The Untold Story of France’s Role in Rwandan Genocide

By Andrew Wallis

IB Tauris, 2006, £20

Reviewed by

Manny Thain

OVER THE course of 100 days in 1994, Rwanda was plunged into a maelstrom of death and destruction. Between April and July, 900,000 predominantly Tutsi people were slaughtered by Hutu militia and the army, the majority hacked to death with machetes and hoes. Villages were razed to the ground. Women and girls were raped systematically. ‘Moderate’ Hutus and some foreigners also perished.

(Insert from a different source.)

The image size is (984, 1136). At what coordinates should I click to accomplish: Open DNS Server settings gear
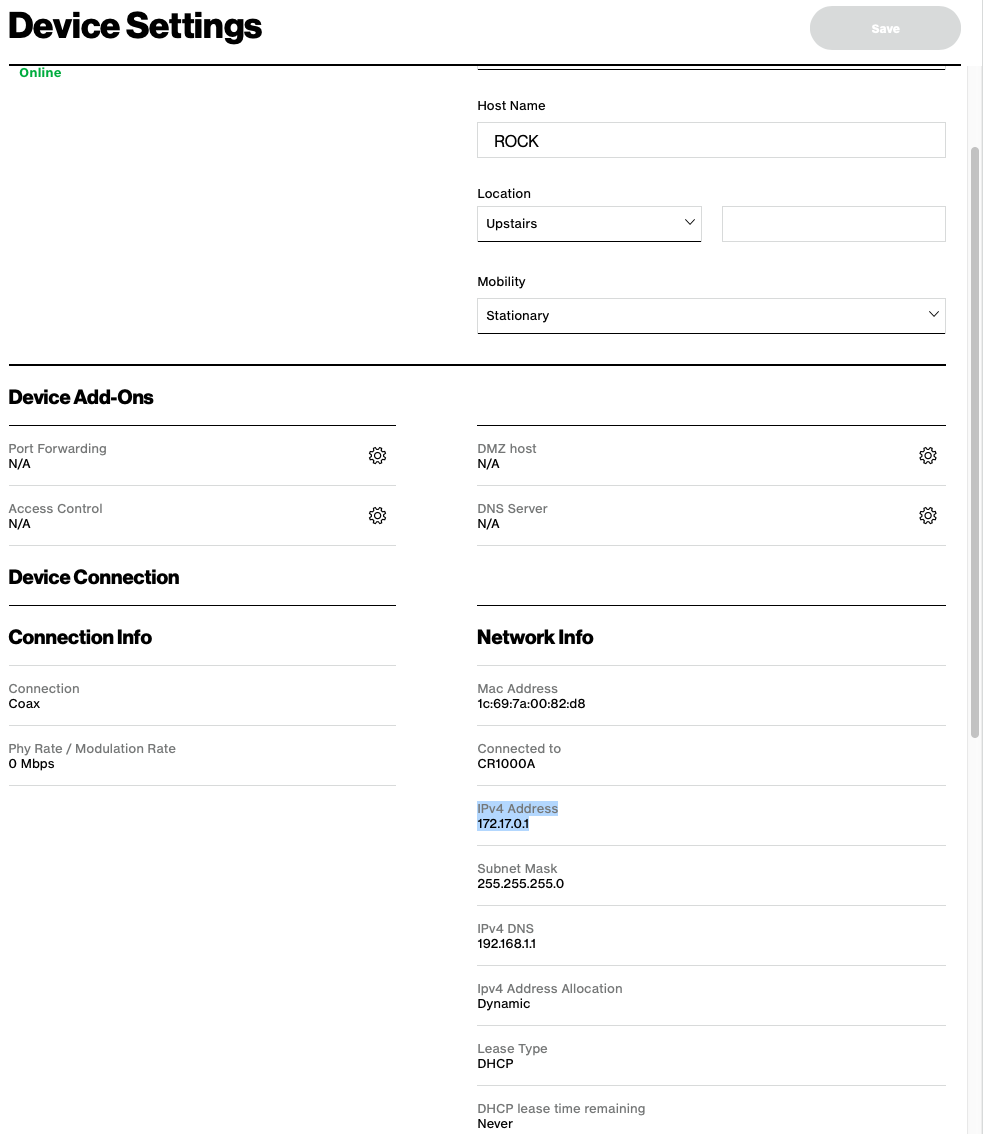pyautogui.click(x=928, y=516)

Silent Accomplice records the inaction of the so-called ‘international community’. Above all, it exposes the complicity of the French state which backed the Hutu regime, and which still denies the role it played. Andrew Wallis draws on accounts from all sides, official documents and eyewitness reports. His book is well-researched and clearly sourced, crucial when dealing with such grave allegations.

He gives useful information on Rwandan society: a study in how Western European powers have cynically exploited the peoples of Africa. In the late 1880s, Rwanda was ruled by Germany. The division of spoils after the first world war handed it to Belgium. After ‘independence’ in 1962, France brought Rwanda into its Central African sphere of influence. The French state’s determination to retain some vestige of world-power status was an important factor in it backing the Hutu regime – it had ‘lost’ Algeria and its colonies in Southeast Asia.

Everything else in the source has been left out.